Higher Ground: A Century of Visual Arts in East Tennessee
Ongoing exhibition beginning June 27, 2008
The Knoxville Museum of Art will open Higher Ground: A Century of the Visual Arts in East Tennessee, a new permanent installation of works from its collection celebrating the art and artists of Knoxville and the surrounding region. The fascinating and complex story of our area’s rich artistic heritage and its connections to the larger currents of American art are largely unknown, and certainly underappreciated. Highlights of the new installation include important works by Catherine Wiley and Lloyd Branson, pioneering artists who introduced Knoxville audiences to Art Nouveau, Impressionism, and other international art movements of their day; Joseph and Beauford Delaney, two of America’s most significant African-American artists; and works from the 1950s and 1960s by the Knoxville Seven, a group of progressive artists connected to the University of Tennessee who transformed and energized the area’s artistic climate. Art from more recent decades includes mixed-media objects by visionary sculptor Bessie Harvey along with a selection of works by leading area artists whose creations represent the quality and diversity of art-making in the region today.

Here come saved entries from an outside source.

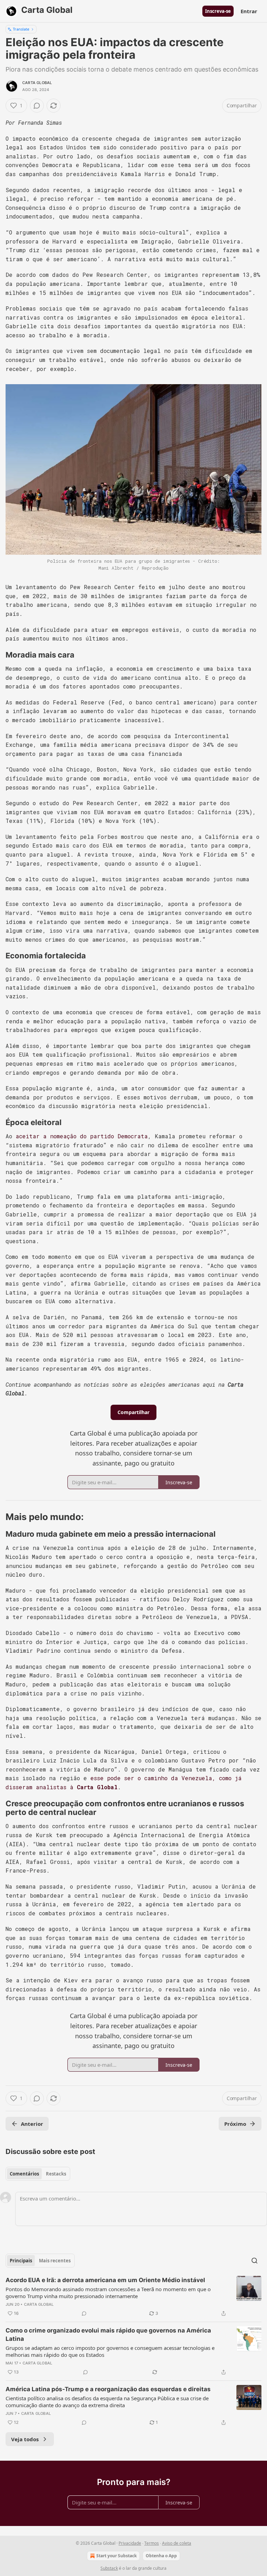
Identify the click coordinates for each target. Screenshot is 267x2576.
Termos (151, 2543)
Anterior (32, 2123)
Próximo (235, 2123)
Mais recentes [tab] (55, 2260)
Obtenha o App (161, 2556)
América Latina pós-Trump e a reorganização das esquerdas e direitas (108, 2389)
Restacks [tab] (56, 2174)
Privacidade (130, 2543)
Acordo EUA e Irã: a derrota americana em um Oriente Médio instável (105, 2280)
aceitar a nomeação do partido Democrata (82, 1136)
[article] (133, 2297)
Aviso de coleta (176, 2543)
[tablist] (38, 2174)
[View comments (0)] (37, 106)
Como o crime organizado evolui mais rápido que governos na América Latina (108, 2334)
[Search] (254, 2261)
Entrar (249, 11)
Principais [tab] (21, 2260)
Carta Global (37, 82)
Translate (21, 29)
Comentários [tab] (24, 2174)
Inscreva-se (218, 11)
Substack (109, 2568)
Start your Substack (116, 2556)
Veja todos (25, 2439)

Mary Lee Bendolph, Gee’s Bend Quilts and Beyond
July 10 - September 21, 2008
Mary Lee Bendolph’s extraordinary talent first garnered national attention when her work was featured among that of other quiltmakers from Gee’s Bend, Alabama, in the 2002 blockbuster exhibition and book The Quilts of Gee’s Bend. Hailed by the New York Times as “some of the most miraculous works of modern art America has produced,” the abstract quilts from this tiny, isolated African American community prompted a rethinking of commonly accepted artistic categories.
The focused exhibition, Mary Lee Bendolph, Gee’s Bend Quilts and Beyond, and its accompanying full-color, scholarly catalogue, examine Bendolph’s inspiration and creative process, as well as her profound connection to the cultural practices and expressive traditions from which her work arises. Twelve dramatically designed, richly colored, improvisational quilts created by Mary Lee Bendolph and her family members—her mother Aolar Mosely, her daughter Essie B. Pettway, and her daughter-in-law Louisiana P. Bendolph—are presented alongside complex and evocative found object sculptures by noted African American self-taught artist Thornton Dial and visionary “yard art” artist Lonnie Holley. Both of these Alabama-based artists have been influenced by the quilts and the quiltmakers of Gee’s Bend. Intaglio prints by Mary Lee Bendolph and her daughter-in-law Louisiana P. Bendolph, along with documentary films about all of the artists provide further context for their creative exchange. As the deep social and aesthetic networks of these six artists intersect, they give rise to new pathways of artistic influence, resulting in a powerful mixture of communal and individual creative energies.